While the most serious objections to the proposed settlement were with respect to the Eligibility Deadline that determined a class member’s level of potential compensation, Justice Bowden found that this deadline had been selected by the representative paintiff, class counsel and the defendant on a principled and reasonable basis that reflected the increasing difficulty for class members to prove causation with the further passage of time.

With respect to the various levels of compensation that were part of the settlement, and the overall quantum of the settlement, Justice Bowden noted that class litigation is in the hands of class counsel, as instructed by the representative plaintiff, and is not subject to the views of class members in general; therefore, Justice Bowden found any objection that the overall settlement amount is insufficient to be unpersuasive because, in his view, a settlement is a compromise of claims.

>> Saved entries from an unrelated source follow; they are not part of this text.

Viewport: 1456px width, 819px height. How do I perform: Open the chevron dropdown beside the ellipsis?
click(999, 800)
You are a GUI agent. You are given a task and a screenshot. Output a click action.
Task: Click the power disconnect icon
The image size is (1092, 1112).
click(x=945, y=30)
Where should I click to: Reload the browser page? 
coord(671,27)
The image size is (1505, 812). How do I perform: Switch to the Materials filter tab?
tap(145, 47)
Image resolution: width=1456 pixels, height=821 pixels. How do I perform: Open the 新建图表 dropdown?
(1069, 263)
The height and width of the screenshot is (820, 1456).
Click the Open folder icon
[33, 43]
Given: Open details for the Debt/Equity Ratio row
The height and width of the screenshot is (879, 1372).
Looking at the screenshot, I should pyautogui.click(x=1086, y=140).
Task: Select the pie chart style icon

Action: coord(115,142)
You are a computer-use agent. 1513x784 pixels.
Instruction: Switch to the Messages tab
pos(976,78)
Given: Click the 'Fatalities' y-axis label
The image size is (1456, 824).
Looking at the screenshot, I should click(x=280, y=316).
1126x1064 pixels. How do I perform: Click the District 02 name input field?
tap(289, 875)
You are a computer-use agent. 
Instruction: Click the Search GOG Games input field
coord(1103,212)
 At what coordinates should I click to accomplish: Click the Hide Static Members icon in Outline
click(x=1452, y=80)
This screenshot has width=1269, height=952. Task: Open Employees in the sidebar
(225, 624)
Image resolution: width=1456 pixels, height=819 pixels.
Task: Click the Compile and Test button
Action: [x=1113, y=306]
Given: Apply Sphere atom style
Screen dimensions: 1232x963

Justice Bowden observed that it is a court’s task to determine whether the settlement is fair, reasonable, and in the best interests of the class as a whole, and if it a court so finds, then the objections of a few class memebrs cannot be persuasive in changing this determination.

Finally, with respect to the objection that many class members only learned of the terms of the settlement after the deadline by which they could have opted out of the class action, Justice Bowden highlighted that the B.C. class action legislation requires that class members make a decision to opt in or opt out of the proceeding before the outcome of the litigation is known and that, therefore, class members must elect to be bound by the judgment on the common issues, whether by settlement or a decision of the court, and whether favourable or unfavourable. In Justice Bowden’s view, a class member is not permitted to wait on the sidelines and make their decision after knowing the results of the litigation; the predictability and finality required by the parties to resolve a class action would be undermined if a class member could change their election after knowing the results of the litigation.

Justice Bowden’s decision indicates that representative plaitniffs, class counsel and class action defendants may negotiate and arrange settlements of class actions and obtain approval of such settlements despite the objections of some class members so long as the settlement agreement that is submitted for the court’s approval is fair, reasonable, and in the best interests of the class as a whole.